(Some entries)
----------
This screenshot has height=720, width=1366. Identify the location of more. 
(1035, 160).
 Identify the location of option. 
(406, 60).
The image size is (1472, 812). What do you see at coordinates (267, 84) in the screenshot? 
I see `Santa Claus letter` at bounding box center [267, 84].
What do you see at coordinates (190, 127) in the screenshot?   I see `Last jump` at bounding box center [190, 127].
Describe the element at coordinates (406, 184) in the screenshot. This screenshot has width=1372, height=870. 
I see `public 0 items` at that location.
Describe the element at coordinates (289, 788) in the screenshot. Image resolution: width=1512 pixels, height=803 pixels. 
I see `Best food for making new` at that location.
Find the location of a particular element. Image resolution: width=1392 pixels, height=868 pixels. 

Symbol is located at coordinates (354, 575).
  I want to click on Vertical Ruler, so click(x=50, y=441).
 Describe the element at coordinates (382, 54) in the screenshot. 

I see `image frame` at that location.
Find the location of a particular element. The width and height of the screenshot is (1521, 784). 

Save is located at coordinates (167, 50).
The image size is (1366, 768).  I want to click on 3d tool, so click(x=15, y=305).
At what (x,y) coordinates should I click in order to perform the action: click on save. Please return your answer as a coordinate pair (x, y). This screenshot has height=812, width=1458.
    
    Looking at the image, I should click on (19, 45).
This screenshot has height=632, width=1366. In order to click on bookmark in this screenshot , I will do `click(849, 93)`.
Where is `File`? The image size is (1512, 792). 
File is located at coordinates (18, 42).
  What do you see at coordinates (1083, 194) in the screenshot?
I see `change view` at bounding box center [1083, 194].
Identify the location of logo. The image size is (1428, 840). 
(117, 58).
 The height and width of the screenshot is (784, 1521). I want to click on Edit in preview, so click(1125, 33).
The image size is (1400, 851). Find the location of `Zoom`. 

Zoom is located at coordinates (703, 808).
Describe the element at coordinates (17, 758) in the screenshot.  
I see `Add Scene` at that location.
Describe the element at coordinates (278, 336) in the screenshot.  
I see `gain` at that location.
----------
GIVEN REQUEST -> Could you write out again, word for word, everything in the entries from the line containing "Describe the element at coordinates (17, 758)" down to the last entry?

SOLUTION ->
Describe the element at coordinates (17, 758) in the screenshot.  
I see `Add Scene` at that location.
Describe the element at coordinates (278, 336) in the screenshot.  
I see `gain` at that location.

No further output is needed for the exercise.